Therefore, in this assignment, the raw data downloads are provided to you in a zip file: https://ucsb.box.com/shared/static/z6y3etgikbzbnf0ld4brvc95xtgjcrie.zip

Download and unzip the file to a directory named `data` using command line commands (unzipping on Windows and Mac may not work because different OS have different constraints on filename lengths, etc.). Adding exclamation point in Jupyter notebook cell indicates that `bash` shell interpreter will execute your command.


wget -nc https://ucsb.box.com/shared/static/z6y3etgikbzbnf0ld4brvc95xtgjcrie.zip -O nba-data.zip

unzip -o nba-data.zip -d data


What these commands are doing:

* `wget` downloads files ([what do each of the pieces do?](https://explainshell.com/explain?cmd=wget+-nc+https%3A%2F%2Fucsb.box.com%2Fshared%2Fstatic%2F940qiuxyp798gv4nx8iwvazu9qqjs37e.zip+-O+nba-data.zip))

* `unzip` will unzip `nba-data.zip` into directory named `data` (specified by `-d data`) and will overwrite any same filenames when extracting (specified by `-o`).

Following screencast videos show the terminal vs.
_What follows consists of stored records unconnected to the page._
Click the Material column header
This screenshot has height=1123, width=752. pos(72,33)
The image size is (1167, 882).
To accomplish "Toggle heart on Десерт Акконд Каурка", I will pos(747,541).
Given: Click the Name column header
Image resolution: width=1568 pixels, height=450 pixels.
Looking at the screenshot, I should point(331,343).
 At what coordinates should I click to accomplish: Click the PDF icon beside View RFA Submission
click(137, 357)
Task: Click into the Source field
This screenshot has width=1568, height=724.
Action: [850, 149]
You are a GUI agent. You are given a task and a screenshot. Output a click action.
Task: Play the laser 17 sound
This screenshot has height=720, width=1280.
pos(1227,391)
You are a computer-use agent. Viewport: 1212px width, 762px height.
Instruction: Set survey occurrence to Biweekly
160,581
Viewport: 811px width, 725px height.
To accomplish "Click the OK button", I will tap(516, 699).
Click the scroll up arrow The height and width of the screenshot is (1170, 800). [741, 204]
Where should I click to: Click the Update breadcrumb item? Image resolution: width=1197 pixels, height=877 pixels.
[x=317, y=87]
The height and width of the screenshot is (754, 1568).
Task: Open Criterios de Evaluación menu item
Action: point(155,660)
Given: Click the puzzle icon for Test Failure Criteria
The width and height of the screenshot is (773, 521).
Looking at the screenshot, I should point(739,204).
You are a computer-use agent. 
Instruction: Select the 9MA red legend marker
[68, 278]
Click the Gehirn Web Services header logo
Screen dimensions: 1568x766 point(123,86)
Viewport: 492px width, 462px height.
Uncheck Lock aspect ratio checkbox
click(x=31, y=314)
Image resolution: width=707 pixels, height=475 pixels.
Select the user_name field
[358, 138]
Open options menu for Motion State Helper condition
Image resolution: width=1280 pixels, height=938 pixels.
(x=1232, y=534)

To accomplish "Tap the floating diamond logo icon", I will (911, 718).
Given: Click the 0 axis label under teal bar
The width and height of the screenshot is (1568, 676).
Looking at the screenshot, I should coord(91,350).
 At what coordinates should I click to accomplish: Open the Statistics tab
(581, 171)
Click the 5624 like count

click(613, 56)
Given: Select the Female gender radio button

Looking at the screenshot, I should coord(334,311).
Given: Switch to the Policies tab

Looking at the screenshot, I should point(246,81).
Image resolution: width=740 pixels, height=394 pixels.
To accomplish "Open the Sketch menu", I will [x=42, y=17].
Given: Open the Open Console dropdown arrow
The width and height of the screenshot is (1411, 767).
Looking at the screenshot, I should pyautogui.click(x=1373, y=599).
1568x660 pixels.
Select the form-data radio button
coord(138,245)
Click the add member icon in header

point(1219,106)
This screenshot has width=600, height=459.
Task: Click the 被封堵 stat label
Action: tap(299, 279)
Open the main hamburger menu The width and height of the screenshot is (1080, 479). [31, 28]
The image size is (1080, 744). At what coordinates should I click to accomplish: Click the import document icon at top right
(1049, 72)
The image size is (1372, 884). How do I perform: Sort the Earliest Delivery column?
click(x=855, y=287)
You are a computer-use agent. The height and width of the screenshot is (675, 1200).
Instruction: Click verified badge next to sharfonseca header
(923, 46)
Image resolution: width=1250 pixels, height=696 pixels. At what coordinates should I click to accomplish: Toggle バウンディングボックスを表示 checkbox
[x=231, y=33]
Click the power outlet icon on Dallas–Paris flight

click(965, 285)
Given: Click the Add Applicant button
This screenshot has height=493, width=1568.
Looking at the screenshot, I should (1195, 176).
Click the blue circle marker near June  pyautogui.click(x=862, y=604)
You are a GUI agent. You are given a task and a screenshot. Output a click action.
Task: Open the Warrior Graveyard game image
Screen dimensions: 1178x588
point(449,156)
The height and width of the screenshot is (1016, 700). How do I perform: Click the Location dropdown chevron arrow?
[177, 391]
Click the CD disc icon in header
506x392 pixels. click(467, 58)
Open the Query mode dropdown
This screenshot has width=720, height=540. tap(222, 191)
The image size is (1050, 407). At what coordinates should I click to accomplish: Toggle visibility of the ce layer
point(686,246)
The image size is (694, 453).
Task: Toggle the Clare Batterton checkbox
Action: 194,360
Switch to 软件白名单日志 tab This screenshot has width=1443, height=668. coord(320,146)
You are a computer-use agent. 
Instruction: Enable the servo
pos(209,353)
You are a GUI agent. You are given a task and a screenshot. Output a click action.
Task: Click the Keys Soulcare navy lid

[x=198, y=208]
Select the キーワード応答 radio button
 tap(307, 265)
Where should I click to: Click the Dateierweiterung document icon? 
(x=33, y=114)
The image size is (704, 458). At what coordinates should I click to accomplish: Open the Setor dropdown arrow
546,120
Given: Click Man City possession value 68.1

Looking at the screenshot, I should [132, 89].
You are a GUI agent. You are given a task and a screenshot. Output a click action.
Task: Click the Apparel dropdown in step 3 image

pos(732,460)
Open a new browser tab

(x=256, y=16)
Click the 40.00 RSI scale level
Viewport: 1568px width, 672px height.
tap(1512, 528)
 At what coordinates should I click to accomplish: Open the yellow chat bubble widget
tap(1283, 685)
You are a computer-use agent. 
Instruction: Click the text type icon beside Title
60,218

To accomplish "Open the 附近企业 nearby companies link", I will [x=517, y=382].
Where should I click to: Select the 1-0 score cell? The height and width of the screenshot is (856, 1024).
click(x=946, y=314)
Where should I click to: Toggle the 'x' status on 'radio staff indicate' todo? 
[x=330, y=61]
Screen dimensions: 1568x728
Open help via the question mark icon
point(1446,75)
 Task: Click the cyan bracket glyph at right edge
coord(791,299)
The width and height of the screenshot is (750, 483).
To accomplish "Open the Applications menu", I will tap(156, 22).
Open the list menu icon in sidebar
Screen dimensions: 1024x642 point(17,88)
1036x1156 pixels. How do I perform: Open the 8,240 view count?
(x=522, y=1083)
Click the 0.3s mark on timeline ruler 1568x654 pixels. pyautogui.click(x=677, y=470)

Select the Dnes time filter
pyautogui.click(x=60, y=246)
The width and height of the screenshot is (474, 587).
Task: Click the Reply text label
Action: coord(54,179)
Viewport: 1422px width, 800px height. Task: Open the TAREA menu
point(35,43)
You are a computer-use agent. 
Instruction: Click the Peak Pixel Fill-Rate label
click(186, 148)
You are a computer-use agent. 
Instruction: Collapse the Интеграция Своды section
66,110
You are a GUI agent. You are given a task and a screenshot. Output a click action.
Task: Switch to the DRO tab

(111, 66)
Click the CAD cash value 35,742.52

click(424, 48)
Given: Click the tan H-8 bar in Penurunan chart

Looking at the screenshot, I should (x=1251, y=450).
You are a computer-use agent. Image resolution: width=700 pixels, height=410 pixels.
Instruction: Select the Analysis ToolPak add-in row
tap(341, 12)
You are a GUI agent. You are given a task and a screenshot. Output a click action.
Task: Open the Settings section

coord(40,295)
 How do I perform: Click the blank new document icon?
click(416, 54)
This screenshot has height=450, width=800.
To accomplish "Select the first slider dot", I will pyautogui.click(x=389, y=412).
Jupyter notebook's `!` exclamation way of running command line commands.


# Run your commands in this cell

!wget -nc https://ucsb.box.com/shared/static/z6y3etgikbzbnf0ld4brvc95xtgjcrie.zip -O nba-data.zip

!unzip -o nba-data.zip -d data

After unzipping the files, you will find three types of files in `data/` directory:

* Team data: `commonTeamYears?LeagueID=00&Season=2018-19`

* Player data: `commonallplayers?LeagueID=00&Season=2018-19&IsOnlyCurrentSeason=0`

* Player's shot data: `shotchartdetail?PlayerID=[PlayerID]&PlayerPosition=&Season=2018-19&ContextMeasure=FGA&DateFrom=&DateTo=&GameID=&GameSegment=&LastNGames=0&LeagueID=00&Location=&Month=0&OpponentTeamID=0&Outcome=&Period=0&Position=&RookieYear=&SeasonSegment=&`

Each player's shot data is identified by replacing `[PlayerID]` with their numeric ID.

Here is how we will read in the data:

* Each data file contains text in [JSON (Javascript Object Notation) format](https://www.w3schools.com/python/python_json.asp).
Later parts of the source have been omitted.